**The data**
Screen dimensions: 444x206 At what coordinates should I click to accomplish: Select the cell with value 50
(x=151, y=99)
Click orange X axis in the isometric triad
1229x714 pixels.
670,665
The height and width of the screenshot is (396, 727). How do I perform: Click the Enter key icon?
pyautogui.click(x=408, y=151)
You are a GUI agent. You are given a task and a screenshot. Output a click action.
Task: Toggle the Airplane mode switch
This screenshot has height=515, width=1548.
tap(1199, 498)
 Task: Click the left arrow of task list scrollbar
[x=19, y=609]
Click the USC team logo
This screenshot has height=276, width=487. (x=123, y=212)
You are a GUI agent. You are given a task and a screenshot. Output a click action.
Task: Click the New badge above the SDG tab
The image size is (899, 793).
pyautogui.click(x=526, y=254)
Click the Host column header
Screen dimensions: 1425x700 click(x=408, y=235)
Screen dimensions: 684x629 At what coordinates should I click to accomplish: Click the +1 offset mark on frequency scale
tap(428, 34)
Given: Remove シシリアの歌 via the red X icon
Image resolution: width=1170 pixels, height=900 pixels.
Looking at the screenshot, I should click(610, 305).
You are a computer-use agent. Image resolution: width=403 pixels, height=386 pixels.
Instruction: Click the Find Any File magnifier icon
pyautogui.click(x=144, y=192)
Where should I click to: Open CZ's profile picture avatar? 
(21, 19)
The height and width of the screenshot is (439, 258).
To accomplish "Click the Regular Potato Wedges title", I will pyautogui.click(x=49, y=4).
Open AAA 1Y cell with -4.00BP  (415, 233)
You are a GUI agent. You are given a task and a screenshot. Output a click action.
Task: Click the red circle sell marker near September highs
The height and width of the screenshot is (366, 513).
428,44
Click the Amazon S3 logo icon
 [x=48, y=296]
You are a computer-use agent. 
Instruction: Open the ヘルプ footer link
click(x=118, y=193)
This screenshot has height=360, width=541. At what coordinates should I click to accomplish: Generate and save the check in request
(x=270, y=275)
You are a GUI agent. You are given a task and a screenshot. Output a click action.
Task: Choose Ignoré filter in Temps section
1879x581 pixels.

**What is expected**
Your task is to write out, exactly, the line that holds "Task: Choose Ignoré filter in Temps section" and every line after it until the records end.

**Written reply**
Task: Choose Ignoré filter in Temps section
1879x581 pixels.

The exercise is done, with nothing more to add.